Also, we have one more free one-year subscription to In These Times for the next person to sign up to our Patreon. Snag it today.
Alright, onto the show.
Again, we’re coming to you with a two-part episode. First, an update on what’s been going on in the contract campaign, which has been a lot. The Teamsters gave UPS two deadlines for their last, best, and final offer on their economic proposals. And UPS hasn’t met either of them. Could a deal materialize or is a strike imminent? We asked veteran labor journalist Stephen Franklin.
In the second part, we covered a major issue UPSers have been organizing around. That is of course UPS’s use of gig workers to deliver packages, and subcontracting more broadly. The short of it is: the corporation wants to take solid, union jobs, and make them precarious, non-union ones.
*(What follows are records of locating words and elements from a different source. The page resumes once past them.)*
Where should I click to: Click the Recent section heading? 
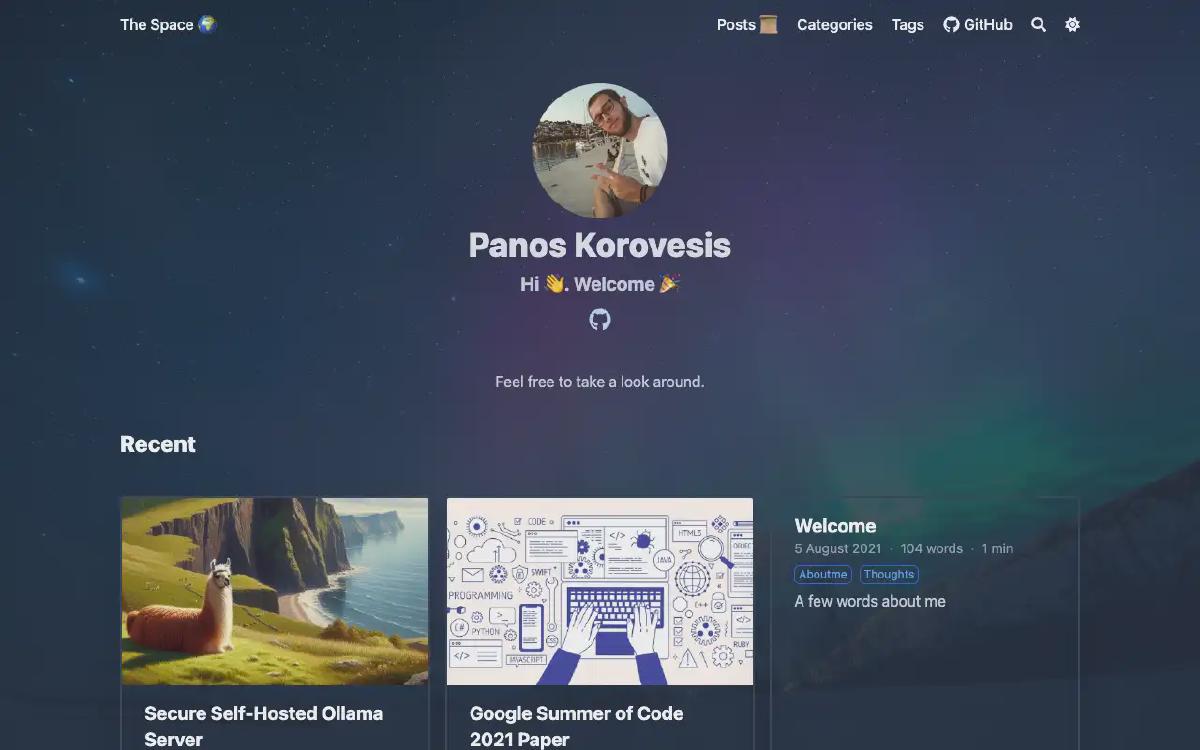click(x=158, y=444)
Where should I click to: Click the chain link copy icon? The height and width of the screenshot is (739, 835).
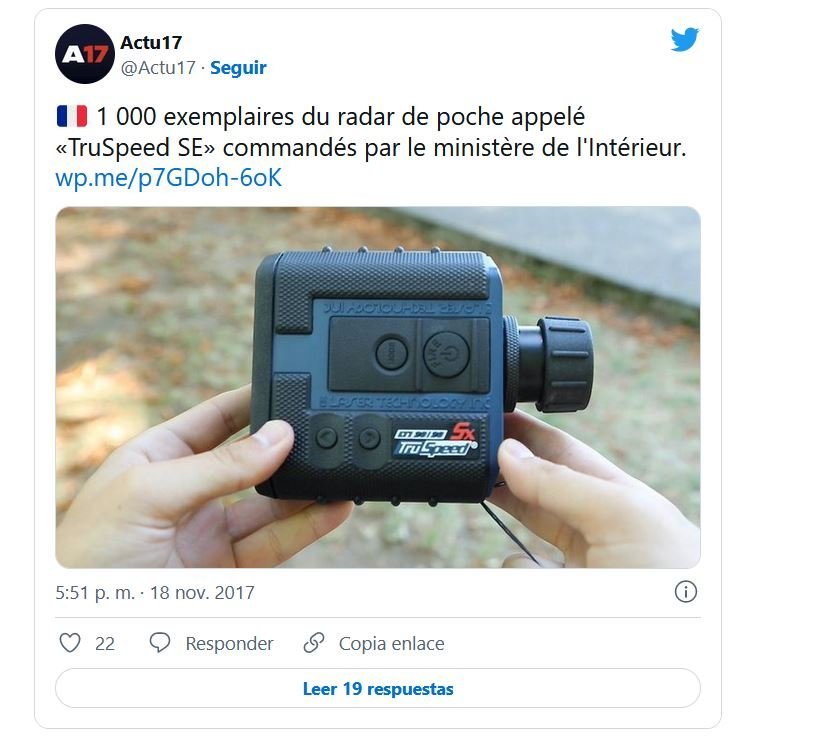(x=314, y=643)
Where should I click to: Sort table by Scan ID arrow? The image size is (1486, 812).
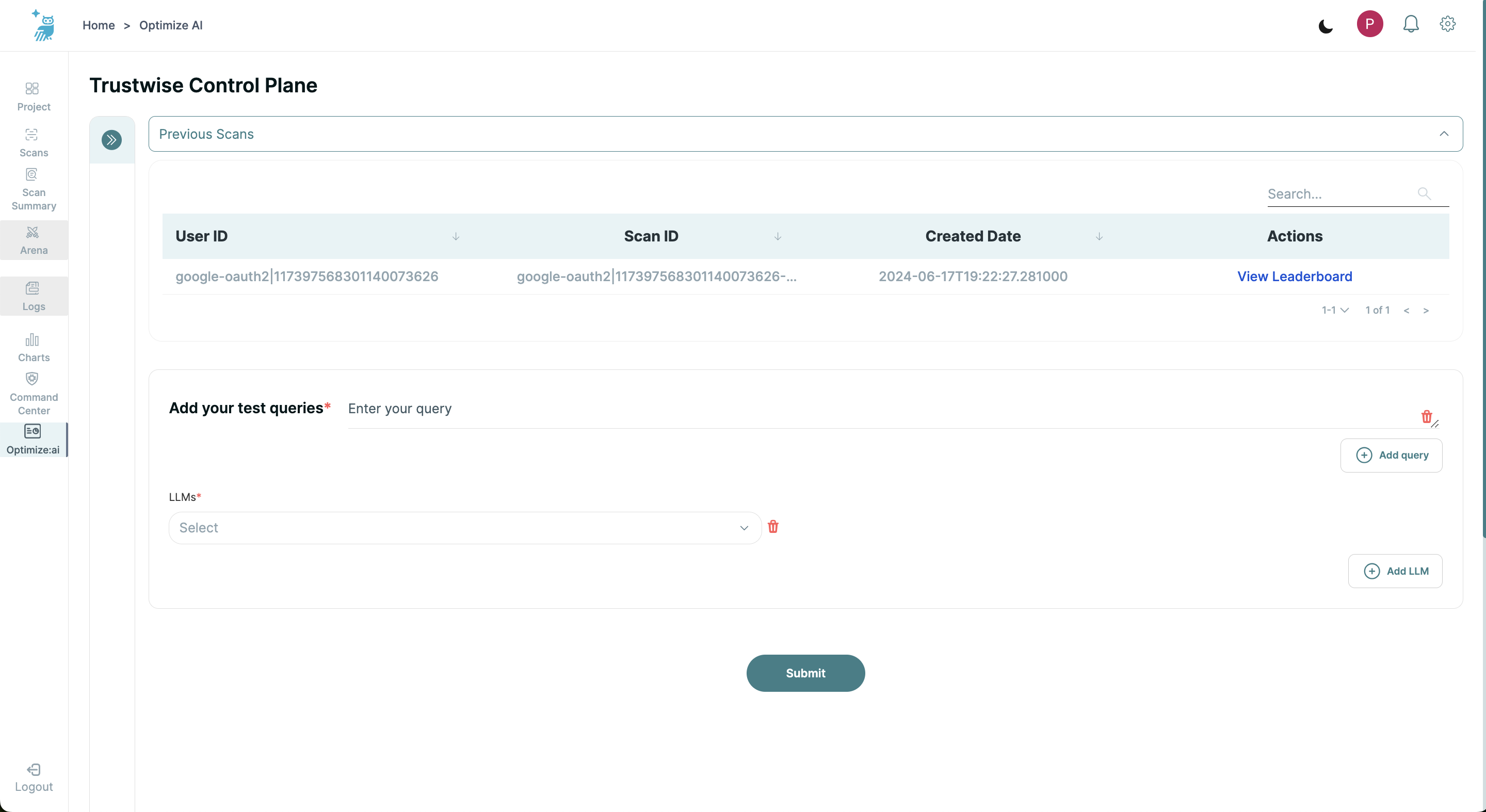pos(778,236)
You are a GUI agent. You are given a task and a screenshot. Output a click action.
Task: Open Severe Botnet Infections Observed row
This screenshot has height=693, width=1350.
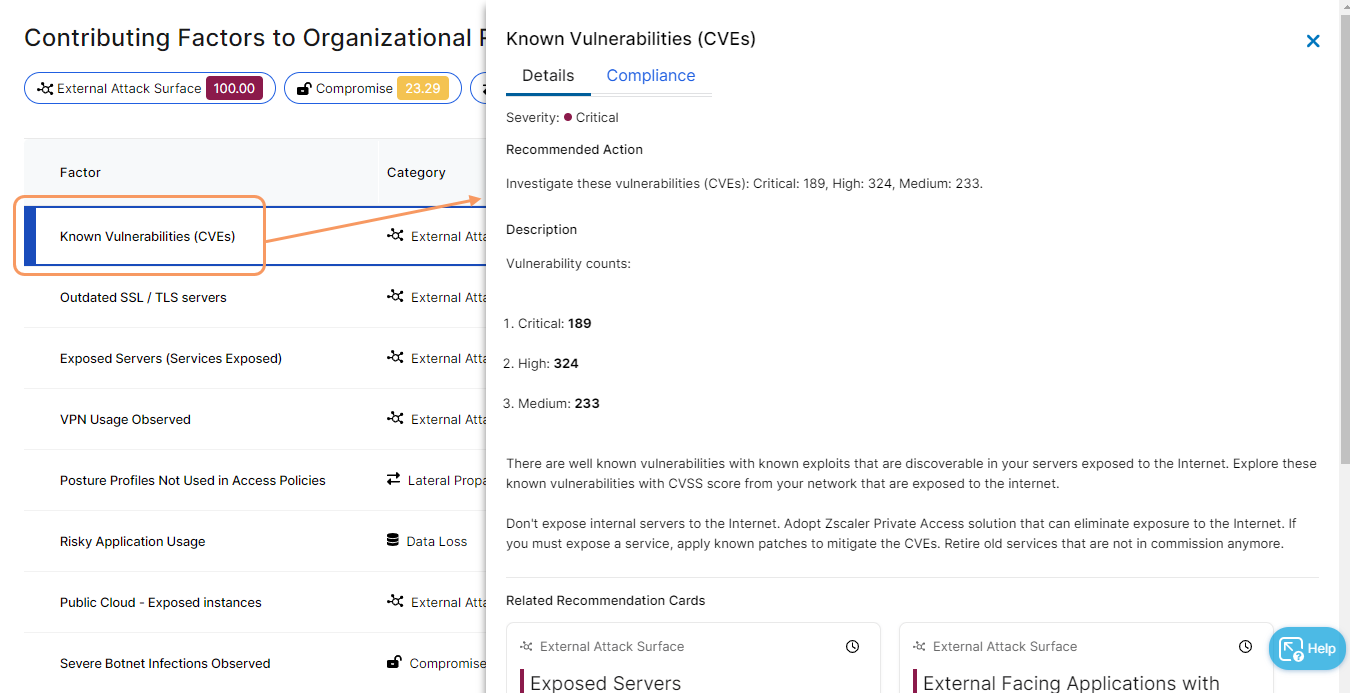pyautogui.click(x=165, y=664)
Stick around to hear what Teamsters and the gig workers themselves think.
Emil Macdonald: I view gig work as a scam.
You’re just a tool for the company to shift liability and maintenance and all these other costs off themselves and onto you.
Teddy Ostrow: But the update first. A lot has happened in negotiations since our last episode. The most recent news is that bargaining between the Teamsters and UPS has broken down. It appears that a strike may be imminent.
We’ll get more into the details. But first, we want to bring you to what’s happening on the ground. We noted it last episode: practice pickets are sprouting up across the country. That’s right, basically pretend picket lines. And since negotiations have broken down, the union has vowed to up the ante.
Chris Wallace, the package car driver from Local 89 we spoke to in Episode 4, was nice enough to bring us to his local’s practice picket at the enormous Worldport Airhub in Louisville.
Workers: Who are we? Teamsters. Who are we? Teamsters.
Joe Sexton: My name’s Joe Sexton. I’m a steward at UPS Worldport, and I’m a 23 year Teamster, with Teamsters Local 89. What we’re doing out here is basically a practice strike to get our members energized for the possibility of us striking the company, to spread information and knowledge, to educate their members on what a strike is, what’s going on with the strike, how we will conduct it— that’s basically what we’re doing out here today.
Teddy Ostrow: For those of you who haven’t gone on strike before, it may seem pretty simple. You just stop working, stand outside your workplace, hold a picket sign, and walk around in circles, maybe do some chants. It’s more complicated than that, but that is kind of what you do on strike. But even that for an inexperienced workforce, can take some practice. I saw it firsthand at Local 804’s practice picket in Brooklyn.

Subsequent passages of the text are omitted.